Senada dengan hal tersebut, laporan Setara Institute yang disampaikan pada 18 Januari 2016 lalu menyatakan, bahwa pada 2014 terdapat 134 kasus pelanggaran di berbagai wilayah Indonesia, tetapi pada 2015 meningkat menjadi 197 kasus pelanggaran. Sementara tindakan pelanggaran pada 2014 berjumlah 177 tindakan, tetapi pada 2015 meningkat menjadi 236 tindakan. Hal senada juga disampaikan US Commission on International Religious Freedom (USCIRF). Hanya saja, USCIRF mencatat adanya political will Menteri Agama Lukman Saifuddin, yang lebih concerned terhadap perlindungan kelompok minoritas, dibandingkan dengan Menteri Agama sebelumnya yang cenderung mengakomodasi kelompok radikal.

Penilaian kedua adalah laporan survei Kementerian Agama pada Februari 2016 lalu, yang menjelaskan bahwa kerukunan umat beragama kini sangat baik, yakni pada angka 75,36 dengan skala 0-100, meski diakui juga masih adanya kasus-kasus intoleransi beragama dalam masyarakat. Kedua laporan ini sebenarnya tidak bertentangan, karena yang pertama menekankan pada kasus-kasus yang terjadi, sedangkan yang kedua menekankan pada kondisi obyektif kerukunan umat beragama di Indonesia. Kerukunan umat beragama ini ditentukan oleh tiga faktor, yakni kebijakan pemerintah, prilaku umat beragama, dan peraturan perundangan yang ada.

Kebijakan Pemerintah
Seperti kebijakan pemerintah sebelumnya, pemerintahan Jokowi-JK mempunyai perhatian yang besar terhadap perlindungan kebebasan dan kerukunan umat beragama. Hal ini bahkan merupakan bagian dari Nawacita yang menjadi visi dan misinya, yakni memperteguh kebhinnekaan dan memperkuat restorasi sosial Indonesia melalui kebijakan pendidikan kebhinnekaan dan penciptaan ruang-ruang dialog antarwarga.

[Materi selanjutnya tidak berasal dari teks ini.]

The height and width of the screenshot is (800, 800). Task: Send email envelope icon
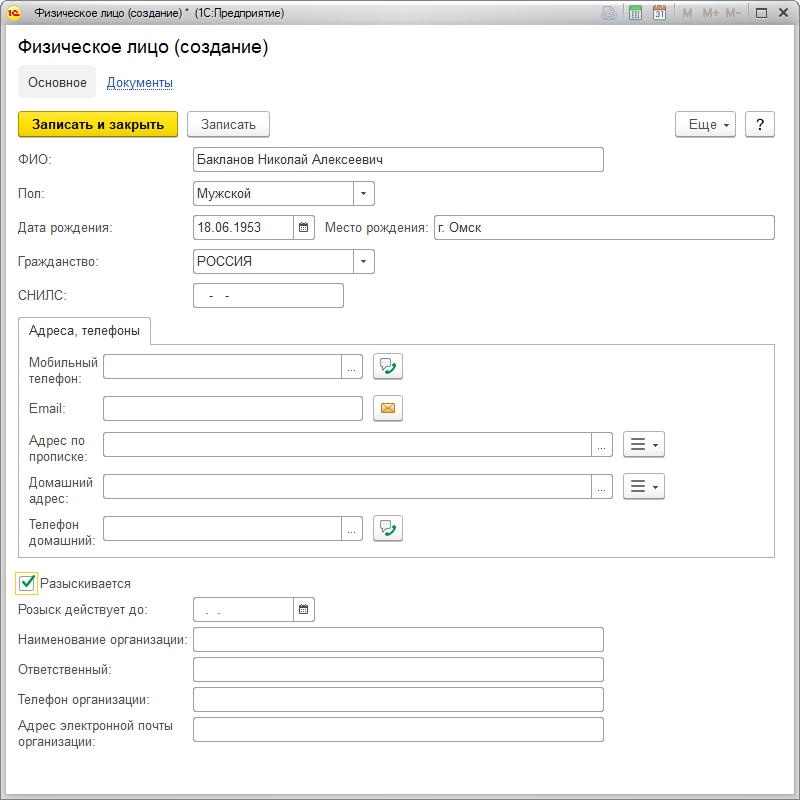point(388,408)
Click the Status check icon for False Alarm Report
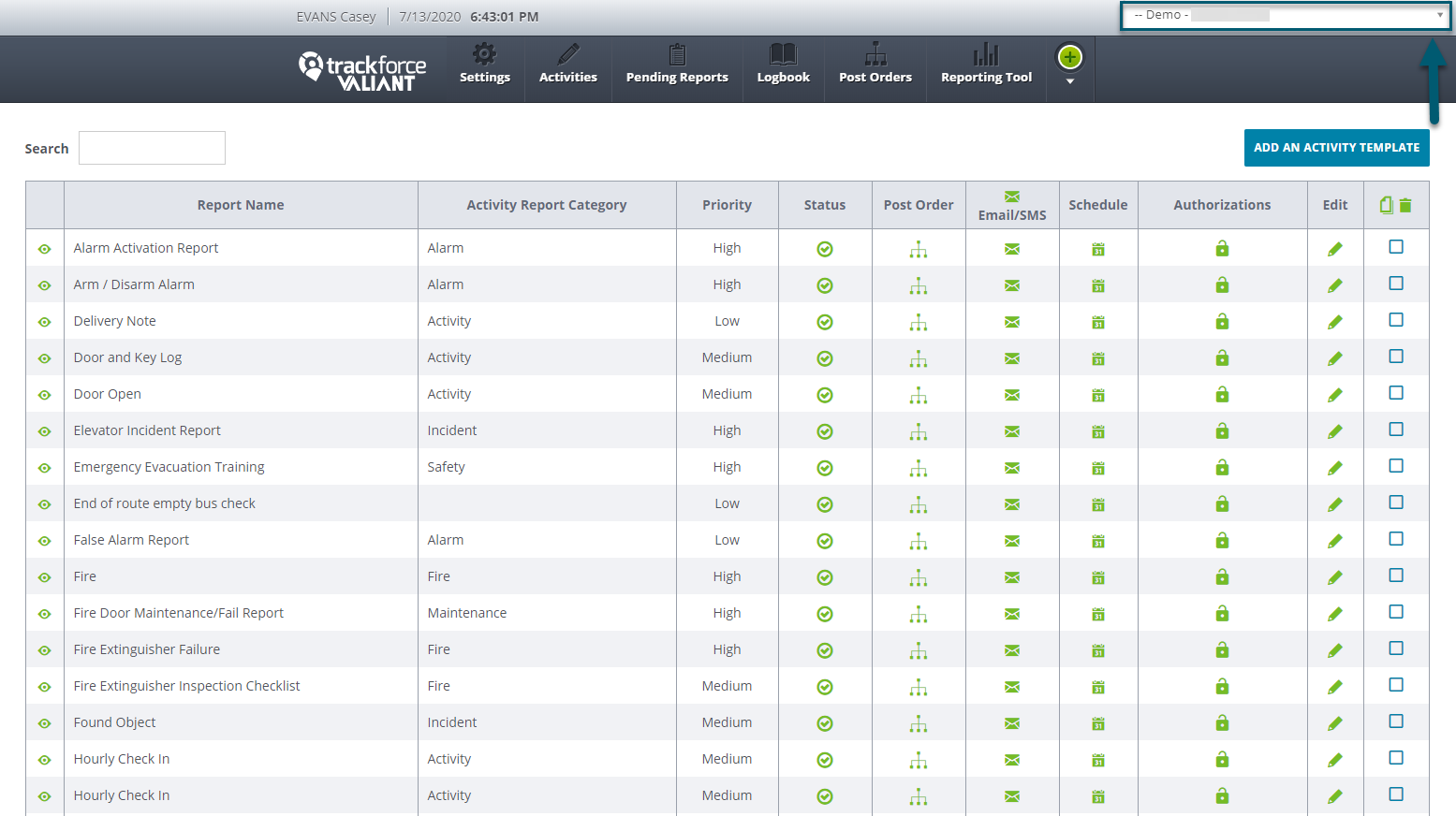The image size is (1456, 816). [x=825, y=540]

Salah satu upaya untuk mewujudkan perlindungan beragama, terutama bagi kelompok minoritas, Mendagri Tjahjo Kumolo mewacanakan pengosongan kolom agama dalam KTP serta penghapusan UU Penodaan Agama dan Peraturan Bersama (PBM) Menag dan Mendagri yang antara lain mengatur tentang pendirian rumah ibadah. Sedangkan Menag Lukman Saifuddin menyatakan komitemennya pada perlindungan kebebasan beragama bagi kelompok minoritas, termasuk kelompok Ahmadiyah dan Syi’ah, serta pengakuan Bahai dan Yahudi sebagai agama. Di samping itu, Menag juga berupaya untuk mengajukan RUU Perlindungan Umat Beragama, yang sudah lama diinginkan oleh umat beragama.

Namun sebagian dari upaya tersebut menimbulkan kontroversi dalam masyarakat. Hukum tentang penodaan agama tidak bisa begitu saja dihapus, karena Mahkamah Konstitusi (MK) menolak usulan uji materiil PNPS No1/1965 tentang Pencegahan Penyalahgunaan dan/atau Penodaan Agama melalui Putusannya No. 140/PUU-VII/2009. Demikian pula, PBM Menag dan Mendagri No. 9/2006 dan No. 8/2006 juga tidak bisa begitu saja dibatalkan, karena PBM ini sebenarnya merupakan kesepakatan majelis-majelis agama di Indonesia. Bisa saja PBM ini direvisi atau diintegrasikan dalam UU Perlindungan Umat Beragama yang akan diusulkan. Sedangkan penghilangan kolom agama dalam KTP ditolak, karena hal ini dikhawatirkan akan menyuburkan ateisme, yang notebene bertentangan dengan Pancasila dan UUD 1945.

Berbeda dengan Bahai, pengakuan terhadap Yahudi sebagai agama tidak menimbulkan penolakan. Hal ini karena Yahudi memang merupakan agama yang juga disebutkan dalam al-Quran dan Bible. Sementara itu, RUU Perlindungan Umat Beragama masih dipersoalkan oleh sebagian kelompok minoritas dan sebagian aktivis HAM. Mereka mengkritisi pendekatan pemerintah yang lebih menekankan pada stabilitas keamanan, bukan perlindungan kaum minoritas.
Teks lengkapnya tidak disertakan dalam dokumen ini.